2011年1月28日(金)第3四半期決算説明会
任天堂株式会社 社長 岩田聡 講演内容全文

おしらせリストは、「いつの間に通信」や「すれちがい通信」などで受信した情報等を見ることができる機能です。


スリープ中に新しい情報が届くと、おしらせランプが緑色に点灯します。


また、HOMEメニューでも、新しい情報があるときには、おしらせリストのアイコンが変化して、知らせてくれるようになっています。

また、実際に、新しい情報が届いたソフトには、このように情報が届いていることを知らせる印もつきます。


また、本体発売時から、「すれちがい通信」、「いつの間に通信」が利用できますけれども、「いつの間に通信」による本体の自動更新、あるいはソフトの自動ダウンロードについては、今後の本体の更新で順次利用可能となる予定です。

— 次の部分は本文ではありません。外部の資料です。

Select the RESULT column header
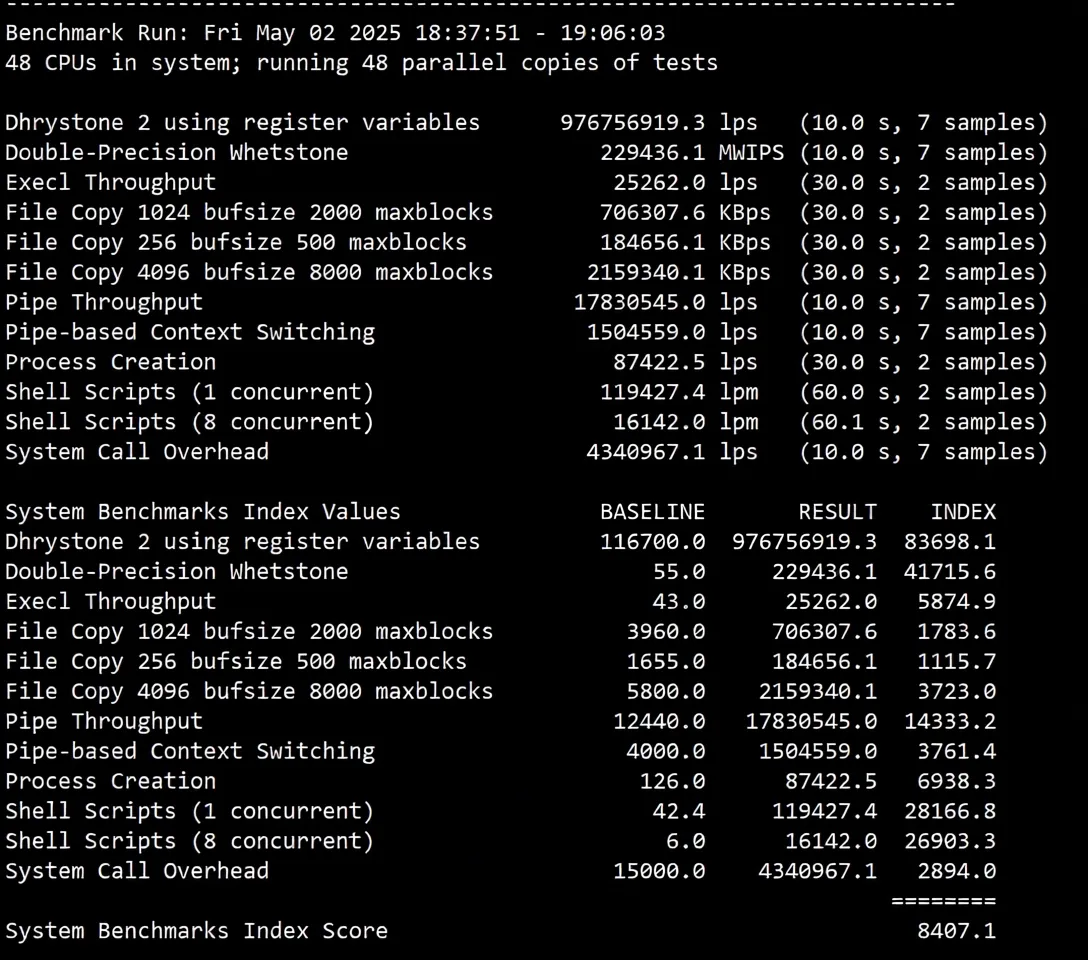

2010年は、3D元年と言われただけではなく、ソーシャルネットワークやソーシャルゲームという言葉が、社会的に話題になった年でもありました。ビデオゲームにおいてもソーシャルな遊びの要素が新しい基軸として盛んに報道されるようになりましたが、


そもそも、ビデオゲームにおけるソーシャルな遊びというのは新しい要素だと言えるのだろうか、ということについては、私たちは疑問を感じています。
任天堂は、ビデオゲームにおけるソーシャルな遊び、ということについては、古くから取り組んできた会社でもあります。
ソーシャルな要素というと、コンピューターのネットワーク接続による人と人との関わりだけに幅を狭めて考えられがちなのですが、本来、ソーシャルな遊びというのは、他の人と関わることによって、遊びが社会性を持ち、より面白くなることに本質があると思います。
ファミコンに最初から2つのコントローラがついていて、ニンテンドウ64ではいち早くコントローラが4つつながるようになったこと、ゲームボーイの通信ケーブルで対戦の『テトリス』ができ、そして後に『ポケモン』でその通信機能を活かした対戦と交換という軸が実現されて、それが段階的にワイヤレスになって今日に至っていることなども、そのひとつです。
『ポケモン』はまぎれもなくソーシャルな遊びとして世界に普及したと言えるでしょうし、『マリオカート』や『スマッシュブラザーズ』の4人対戦、そして、一昨年の『トモダチコレクション』や4人同時プレイの『Newスーパーマリオ』など、どれもが、人と人とのかかわり合いの中で楽しさがより大きくなる仕組みが積極的に取り入れられており、ソーシャルな要素というのは、任天堂にとって、本来、何ら新しいことではないわけです。
また、ニンテンドーDSやWiiが普及していく過程でも、まさに、お客様が周囲のお客様を誘っていただくことで、これまでビデオゲームに触れた経験がなく、ゲームに興味をお持ちではなかったお客様が参加するきっかけになったということは、みなさん周囲で多くの事例を経験されたのではないでしょうか? これも、まさしく、現実の人と人とのつながり、ソーシャルなつながりによって、製品の価値がクチコミで伝わっていった事例だと思います。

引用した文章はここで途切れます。